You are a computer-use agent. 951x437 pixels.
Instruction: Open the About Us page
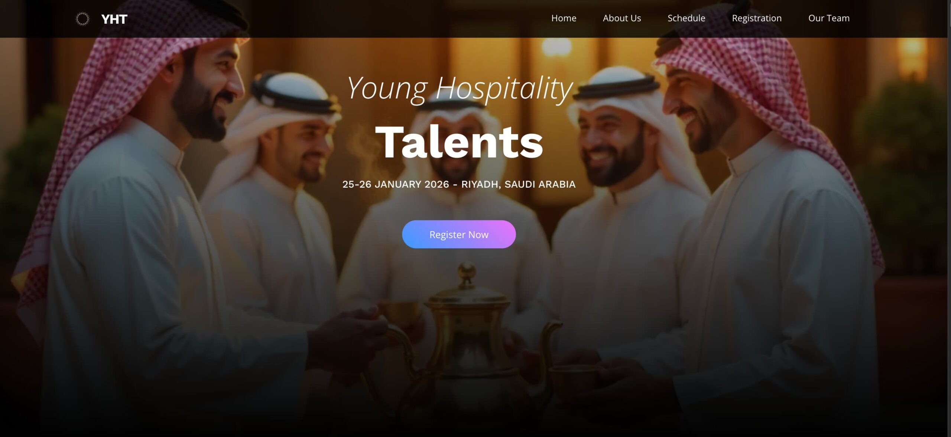tap(622, 18)
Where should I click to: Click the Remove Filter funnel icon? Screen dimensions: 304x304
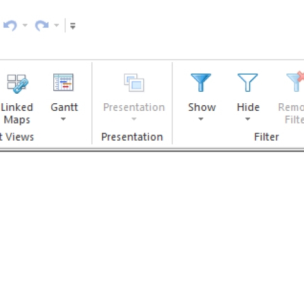click(296, 82)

_ _ _ _ _

*TASK TO CARRY OUT*. The entries are to be copied exactly, and each image is to be omitted.

*RESPONSE*.
You are a computer-use agent. 951x437 pixels.
Instruction: Open the About Us page
tap(622, 18)
Where should I click to: Click the Remove Filter funnel icon? Screen dimensions: 304x304
click(296, 82)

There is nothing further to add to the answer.